Goal: Extract every line of the material below, copying each one word for word and character for character.

(Dataset excerpt)
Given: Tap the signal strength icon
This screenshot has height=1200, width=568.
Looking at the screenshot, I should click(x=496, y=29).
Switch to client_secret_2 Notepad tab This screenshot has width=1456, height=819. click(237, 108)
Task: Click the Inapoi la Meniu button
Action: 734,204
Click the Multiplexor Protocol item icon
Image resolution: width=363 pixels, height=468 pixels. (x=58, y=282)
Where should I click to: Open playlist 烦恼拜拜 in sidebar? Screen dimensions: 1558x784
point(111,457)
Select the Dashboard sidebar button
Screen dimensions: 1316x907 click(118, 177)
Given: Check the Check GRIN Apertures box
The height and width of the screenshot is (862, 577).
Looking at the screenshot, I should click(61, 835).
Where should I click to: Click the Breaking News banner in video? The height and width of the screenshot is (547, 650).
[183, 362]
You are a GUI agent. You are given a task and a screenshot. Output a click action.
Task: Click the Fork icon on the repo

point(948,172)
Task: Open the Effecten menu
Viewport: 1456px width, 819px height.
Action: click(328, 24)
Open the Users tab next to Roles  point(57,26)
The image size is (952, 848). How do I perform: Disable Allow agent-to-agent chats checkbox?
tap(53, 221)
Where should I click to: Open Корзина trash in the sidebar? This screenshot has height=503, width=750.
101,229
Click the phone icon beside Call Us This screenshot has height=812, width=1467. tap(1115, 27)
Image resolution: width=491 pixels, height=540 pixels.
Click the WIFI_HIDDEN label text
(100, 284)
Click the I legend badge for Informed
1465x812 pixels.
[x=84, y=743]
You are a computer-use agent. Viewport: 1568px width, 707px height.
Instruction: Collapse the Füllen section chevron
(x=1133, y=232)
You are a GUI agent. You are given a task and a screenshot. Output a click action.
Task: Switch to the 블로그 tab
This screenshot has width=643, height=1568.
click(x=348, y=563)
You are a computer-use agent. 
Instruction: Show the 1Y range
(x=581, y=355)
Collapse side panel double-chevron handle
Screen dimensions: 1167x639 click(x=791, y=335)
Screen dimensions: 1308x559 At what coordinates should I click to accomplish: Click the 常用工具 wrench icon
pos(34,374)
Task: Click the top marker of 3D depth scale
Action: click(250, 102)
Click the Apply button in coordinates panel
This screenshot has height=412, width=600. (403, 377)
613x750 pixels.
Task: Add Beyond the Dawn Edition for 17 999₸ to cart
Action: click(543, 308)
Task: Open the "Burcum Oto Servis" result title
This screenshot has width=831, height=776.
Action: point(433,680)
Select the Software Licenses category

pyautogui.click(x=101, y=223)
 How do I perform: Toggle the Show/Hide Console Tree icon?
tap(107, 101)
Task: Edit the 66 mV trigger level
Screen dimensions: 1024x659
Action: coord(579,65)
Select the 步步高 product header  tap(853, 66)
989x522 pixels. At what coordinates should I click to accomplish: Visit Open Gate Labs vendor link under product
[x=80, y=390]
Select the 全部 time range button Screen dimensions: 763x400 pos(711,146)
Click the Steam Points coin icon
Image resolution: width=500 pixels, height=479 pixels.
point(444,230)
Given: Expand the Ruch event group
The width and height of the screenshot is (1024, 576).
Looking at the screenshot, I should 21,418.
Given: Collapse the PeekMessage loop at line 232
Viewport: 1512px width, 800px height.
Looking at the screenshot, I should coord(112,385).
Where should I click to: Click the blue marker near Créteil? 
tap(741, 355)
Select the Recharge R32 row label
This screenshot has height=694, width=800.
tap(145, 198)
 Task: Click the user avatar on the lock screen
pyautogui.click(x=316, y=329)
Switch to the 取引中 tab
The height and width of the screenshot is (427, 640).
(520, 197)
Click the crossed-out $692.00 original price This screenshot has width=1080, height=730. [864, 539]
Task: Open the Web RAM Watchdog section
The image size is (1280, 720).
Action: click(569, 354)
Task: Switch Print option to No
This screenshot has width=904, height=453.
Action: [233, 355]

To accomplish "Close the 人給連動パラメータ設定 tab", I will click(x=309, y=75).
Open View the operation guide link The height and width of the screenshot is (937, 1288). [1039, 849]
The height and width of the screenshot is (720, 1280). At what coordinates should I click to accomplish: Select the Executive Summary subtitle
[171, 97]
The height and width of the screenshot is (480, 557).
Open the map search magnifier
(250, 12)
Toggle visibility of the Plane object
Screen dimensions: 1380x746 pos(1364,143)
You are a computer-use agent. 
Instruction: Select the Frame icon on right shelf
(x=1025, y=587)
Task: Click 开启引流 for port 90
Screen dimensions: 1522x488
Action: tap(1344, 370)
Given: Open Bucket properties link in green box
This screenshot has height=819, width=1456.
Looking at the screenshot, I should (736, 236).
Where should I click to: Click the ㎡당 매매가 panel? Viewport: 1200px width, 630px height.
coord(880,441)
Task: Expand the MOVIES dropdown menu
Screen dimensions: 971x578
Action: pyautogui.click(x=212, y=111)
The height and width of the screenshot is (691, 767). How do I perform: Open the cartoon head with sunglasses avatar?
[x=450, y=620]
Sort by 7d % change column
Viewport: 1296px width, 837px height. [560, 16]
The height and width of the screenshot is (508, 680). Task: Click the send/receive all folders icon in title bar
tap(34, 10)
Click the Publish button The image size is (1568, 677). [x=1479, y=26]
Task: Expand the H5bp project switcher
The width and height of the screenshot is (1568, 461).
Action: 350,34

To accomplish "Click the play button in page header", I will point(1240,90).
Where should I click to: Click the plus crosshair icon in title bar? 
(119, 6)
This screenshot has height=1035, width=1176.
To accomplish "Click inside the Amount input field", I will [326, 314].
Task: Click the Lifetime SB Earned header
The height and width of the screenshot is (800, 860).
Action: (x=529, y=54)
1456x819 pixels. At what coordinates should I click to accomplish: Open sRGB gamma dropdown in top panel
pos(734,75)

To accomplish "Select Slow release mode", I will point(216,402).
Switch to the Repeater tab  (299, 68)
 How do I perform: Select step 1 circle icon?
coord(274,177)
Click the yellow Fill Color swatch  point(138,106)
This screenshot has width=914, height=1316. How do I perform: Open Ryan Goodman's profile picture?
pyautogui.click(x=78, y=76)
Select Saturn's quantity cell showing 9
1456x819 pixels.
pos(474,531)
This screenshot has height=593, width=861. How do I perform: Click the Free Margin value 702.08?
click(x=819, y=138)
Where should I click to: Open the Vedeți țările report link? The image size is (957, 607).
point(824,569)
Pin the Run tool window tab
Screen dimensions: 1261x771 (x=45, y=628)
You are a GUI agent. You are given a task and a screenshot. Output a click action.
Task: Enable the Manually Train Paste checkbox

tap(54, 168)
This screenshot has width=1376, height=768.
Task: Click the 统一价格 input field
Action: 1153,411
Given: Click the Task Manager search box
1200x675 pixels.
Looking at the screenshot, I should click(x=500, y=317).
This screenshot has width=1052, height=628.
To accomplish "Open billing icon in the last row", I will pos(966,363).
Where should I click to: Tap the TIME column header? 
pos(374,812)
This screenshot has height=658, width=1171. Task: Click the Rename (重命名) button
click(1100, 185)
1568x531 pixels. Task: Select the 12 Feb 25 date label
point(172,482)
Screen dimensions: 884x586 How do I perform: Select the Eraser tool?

The output:
Given: Tap the signal strength icon
This screenshot has height=1200, width=568.
Looking at the screenshot, I should click(x=496, y=29).
Switch to client_secret_2 Notepad tab This screenshot has width=1456, height=819. click(237, 108)
Task: Click the Inapoi la Meniu button
Action: 734,204
Click the Multiplexor Protocol item icon
Image resolution: width=363 pixels, height=468 pixels. (x=58, y=282)
Where should I click to: Open playlist 烦恼拜拜 in sidebar? Screen dimensions: 1558x784
point(111,457)
Select the Dashboard sidebar button
Screen dimensions: 1316x907 click(118, 177)
Given: Check the Check GRIN Apertures box
The height and width of the screenshot is (862, 577).
Looking at the screenshot, I should click(61, 835).
Where should I click to: Click the Breaking News banner in video? The height and width of the screenshot is (547, 650).
[183, 362]
You are a GUI agent. You are given a task and a screenshot. Output a click action.
Task: Click the Fork icon on the repo

point(948,172)
Task: Open the Effecten menu
Viewport: 1456px width, 819px height.
Action: click(328, 24)
Open the Users tab next to Roles  point(57,26)
The image size is (952, 848). How do I perform: Disable Allow agent-to-agent chats checkbox?
tap(53, 221)
Where should I click to: Open Корзина trash in the sidebar? This screenshot has height=503, width=750.
101,229
Click the phone icon beside Call Us This screenshot has height=812, width=1467. tap(1115, 27)
Image resolution: width=491 pixels, height=540 pixels.
Click the WIFI_HIDDEN label text
(100, 284)
Click the I legend badge for Informed
1465x812 pixels.
[x=84, y=743]
You are a computer-use agent. Viewport: 1568px width, 707px height.
Instruction: Collapse the Füllen section chevron
(x=1133, y=232)
You are a GUI agent. You are given a task and a screenshot. Output a click action.
Task: Switch to the 블로그 tab
This screenshot has width=643, height=1568.
click(x=348, y=563)
You are a computer-use agent. 
Instruction: Show the 1Y range
(x=581, y=355)
Collapse side panel double-chevron handle
Screen dimensions: 1167x639 click(x=791, y=335)
Screen dimensions: 1308x559 At what coordinates should I click to accomplish: Click the 常用工具 wrench icon
pos(34,374)
Task: Click the top marker of 3D depth scale
Action: click(250, 102)
Click the Apply button in coordinates panel
This screenshot has height=412, width=600. (403, 377)
613x750 pixels.
Task: Add Beyond the Dawn Edition for 17 999₸ to cart
Action: click(543, 308)
Task: Open the "Burcum Oto Servis" result title
This screenshot has width=831, height=776.
Action: point(433,680)
Select the Software Licenses category

pyautogui.click(x=101, y=223)
 How do I perform: Toggle the Show/Hide Console Tree icon?
tap(107, 101)
Task: Edit the 66 mV trigger level
Screen dimensions: 1024x659
Action: coord(579,65)
Select the 步步高 product header  tap(853, 66)
989x522 pixels. At what coordinates should I click to accomplish: Visit Open Gate Labs vendor link under product
[x=80, y=390]
Select the 全部 time range button Screen dimensions: 763x400 pos(711,146)
Click the Steam Points coin icon
Image resolution: width=500 pixels, height=479 pixels.
point(444,230)
Given: Expand the Ruch event group
The width and height of the screenshot is (1024, 576).
Looking at the screenshot, I should 21,418.
Given: Collapse the PeekMessage loop at line 232
Viewport: 1512px width, 800px height.
Looking at the screenshot, I should coord(112,385).
Where should I click to: Click the blue marker near Créteil? 
tap(741, 355)
Select the Recharge R32 row label
This screenshot has height=694, width=800.
tap(145, 198)
 Task: Click the user avatar on the lock screen
pyautogui.click(x=316, y=329)
Switch to the 取引中 tab
The height and width of the screenshot is (427, 640).
(520, 197)
Click the crossed-out $692.00 original price This screenshot has width=1080, height=730. [864, 539]
Task: Open the Web RAM Watchdog section
The image size is (1280, 720).
Action: click(569, 354)
Task: Switch Print option to No
This screenshot has width=904, height=453.
Action: [233, 355]

To accomplish "Close the 人給連動パラメータ設定 tab", I will click(x=309, y=75).
Open View the operation guide link The height and width of the screenshot is (937, 1288). [1039, 849]
The height and width of the screenshot is (720, 1280). At what coordinates should I click to accomplish: Select the Executive Summary subtitle
[171, 97]
The height and width of the screenshot is (480, 557).
Open the map search magnifier
(250, 12)
Toggle visibility of the Plane object
Screen dimensions: 1380x746 pos(1364,143)
You are a computer-use agent. 
Instruction: Select the Frame icon on right shelf
(x=1025, y=587)
Task: Click 开启引流 for port 90
Screen dimensions: 1522x488
Action: tap(1344, 370)
Given: Open Bucket properties link in green box
This screenshot has height=819, width=1456.
Looking at the screenshot, I should (736, 236).
Where should I click to: Click the ㎡당 매매가 panel? Viewport: 1200px width, 630px height.
coord(880,441)
Task: Expand the MOVIES dropdown menu
Screen dimensions: 971x578
Action: pyautogui.click(x=212, y=111)
The height and width of the screenshot is (691, 767). How do I perform: Open the cartoon head with sunglasses avatar?
[x=450, y=620]
Sort by 7d % change column
Viewport: 1296px width, 837px height. [560, 16]
The height and width of the screenshot is (508, 680). Task: Click the send/receive all folders icon in title bar
tap(34, 10)
Click the Publish button The image size is (1568, 677). [x=1479, y=26]
Task: Expand the H5bp project switcher
The width and height of the screenshot is (1568, 461).
Action: 350,34

To accomplish "Click the play button in page header", I will point(1240,90).
Where should I click to: Click the plus crosshair icon in title bar? 
(119, 6)
This screenshot has height=1035, width=1176.
To accomplish "Click inside the Amount input field", I will [326, 314].
Task: Click the Lifetime SB Earned header
The height and width of the screenshot is (800, 860).
Action: (x=529, y=54)
1456x819 pixels. At what coordinates should I click to accomplish: Open sRGB gamma dropdown in top panel
pos(734,75)

To accomplish "Select Slow release mode", I will point(216,402).
Switch to the Repeater tab  (299, 68)
 How do I perform: Select step 1 circle icon?
coord(274,177)
Click the yellow Fill Color swatch  point(138,106)
This screenshot has width=914, height=1316. How do I perform: Open Ryan Goodman's profile picture?
pyautogui.click(x=78, y=76)
Select Saturn's quantity cell showing 9
1456x819 pixels.
pos(474,531)
This screenshot has height=593, width=861. How do I perform: Click the Free Margin value 702.08?
click(x=819, y=138)
Where should I click to: Open the Vedeți țările report link? The image size is (957, 607).
point(824,569)
Pin the Run tool window tab
Screen dimensions: 1261x771 (x=45, y=628)
You are a GUI agent. You are given a task and a screenshot. Output a click action.
Task: Enable the Manually Train Paste checkbox

tap(54, 168)
This screenshot has width=1376, height=768.
Task: Click the 统一价格 input field
Action: 1153,411
Given: Click the Task Manager search box
1200x675 pixels.
Looking at the screenshot, I should click(x=500, y=317).
This screenshot has width=1052, height=628.
To accomplish "Open billing icon in the last row", I will pos(966,363).
Where should I click to: Tap the TIME column header? 
pos(374,812)
This screenshot has height=658, width=1171. Task: Click the Rename (重命名) button
click(1100, 185)
1568x531 pixels. Task: Select the 12 Feb 25 date label
point(172,482)
Screen dimensions: 884x586 How do I perform: Select the Eraser tool?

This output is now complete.